[Stored data]
####
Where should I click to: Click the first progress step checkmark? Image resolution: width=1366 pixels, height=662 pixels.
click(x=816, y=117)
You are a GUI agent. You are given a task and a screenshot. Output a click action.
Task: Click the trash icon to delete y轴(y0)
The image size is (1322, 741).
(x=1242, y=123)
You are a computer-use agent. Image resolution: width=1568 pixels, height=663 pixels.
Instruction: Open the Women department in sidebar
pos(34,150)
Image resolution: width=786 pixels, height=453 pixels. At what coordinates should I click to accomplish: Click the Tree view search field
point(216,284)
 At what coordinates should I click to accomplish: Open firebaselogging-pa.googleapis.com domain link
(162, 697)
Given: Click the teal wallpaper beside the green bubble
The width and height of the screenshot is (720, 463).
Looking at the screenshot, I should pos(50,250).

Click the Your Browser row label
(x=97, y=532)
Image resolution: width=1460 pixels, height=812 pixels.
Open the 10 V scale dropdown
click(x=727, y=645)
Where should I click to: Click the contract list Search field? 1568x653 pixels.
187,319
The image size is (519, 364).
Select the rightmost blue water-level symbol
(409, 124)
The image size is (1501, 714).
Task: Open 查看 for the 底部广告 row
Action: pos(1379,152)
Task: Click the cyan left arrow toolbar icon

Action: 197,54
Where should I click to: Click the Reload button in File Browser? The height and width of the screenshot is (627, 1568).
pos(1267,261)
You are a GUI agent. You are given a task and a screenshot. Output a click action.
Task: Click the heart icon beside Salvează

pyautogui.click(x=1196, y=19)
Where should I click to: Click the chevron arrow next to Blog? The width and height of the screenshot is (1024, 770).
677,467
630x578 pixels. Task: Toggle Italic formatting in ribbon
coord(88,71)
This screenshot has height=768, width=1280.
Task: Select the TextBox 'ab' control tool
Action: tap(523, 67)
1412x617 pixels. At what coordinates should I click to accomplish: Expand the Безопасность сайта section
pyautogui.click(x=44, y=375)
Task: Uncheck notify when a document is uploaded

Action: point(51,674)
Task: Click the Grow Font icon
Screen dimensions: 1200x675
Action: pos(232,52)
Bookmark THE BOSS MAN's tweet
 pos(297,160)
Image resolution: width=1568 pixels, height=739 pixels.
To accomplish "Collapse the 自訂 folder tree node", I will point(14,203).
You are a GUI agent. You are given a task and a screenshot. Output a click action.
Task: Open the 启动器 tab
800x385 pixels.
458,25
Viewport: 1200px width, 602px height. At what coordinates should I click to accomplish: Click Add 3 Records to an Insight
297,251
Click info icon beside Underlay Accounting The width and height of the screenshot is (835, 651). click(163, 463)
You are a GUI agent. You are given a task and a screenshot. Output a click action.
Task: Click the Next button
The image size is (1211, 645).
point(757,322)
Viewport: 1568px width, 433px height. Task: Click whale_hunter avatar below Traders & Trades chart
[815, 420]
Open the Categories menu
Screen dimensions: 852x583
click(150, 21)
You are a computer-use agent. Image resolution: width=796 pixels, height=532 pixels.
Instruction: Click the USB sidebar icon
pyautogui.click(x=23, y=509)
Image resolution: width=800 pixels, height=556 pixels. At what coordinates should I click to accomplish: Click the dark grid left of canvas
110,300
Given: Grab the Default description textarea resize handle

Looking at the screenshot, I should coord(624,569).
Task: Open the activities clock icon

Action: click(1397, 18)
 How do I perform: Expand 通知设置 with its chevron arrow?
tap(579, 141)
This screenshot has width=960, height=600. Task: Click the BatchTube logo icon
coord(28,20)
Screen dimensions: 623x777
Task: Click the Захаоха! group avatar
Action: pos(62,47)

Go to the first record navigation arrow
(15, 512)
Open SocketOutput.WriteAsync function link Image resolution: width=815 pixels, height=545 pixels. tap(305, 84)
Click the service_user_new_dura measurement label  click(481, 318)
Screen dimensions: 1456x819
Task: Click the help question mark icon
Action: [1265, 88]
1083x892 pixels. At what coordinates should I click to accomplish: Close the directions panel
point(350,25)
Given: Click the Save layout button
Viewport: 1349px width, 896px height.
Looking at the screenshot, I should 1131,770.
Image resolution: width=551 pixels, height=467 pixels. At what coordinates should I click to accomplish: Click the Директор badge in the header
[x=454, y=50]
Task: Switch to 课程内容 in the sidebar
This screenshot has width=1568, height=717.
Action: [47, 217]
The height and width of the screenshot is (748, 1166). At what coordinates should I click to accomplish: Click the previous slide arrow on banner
####
■ **WORK REQUIRED**: Whenever the word "computer" shows up in a line of the entries, copy that line.

■ **EXERCISE OUTPUT**:
You are a computer-use agent. Image resolution: width=1568 pixels, height=663 pixels.
You are a computer-use agent. Image resolution: width=796 pixels, height=532 pixels.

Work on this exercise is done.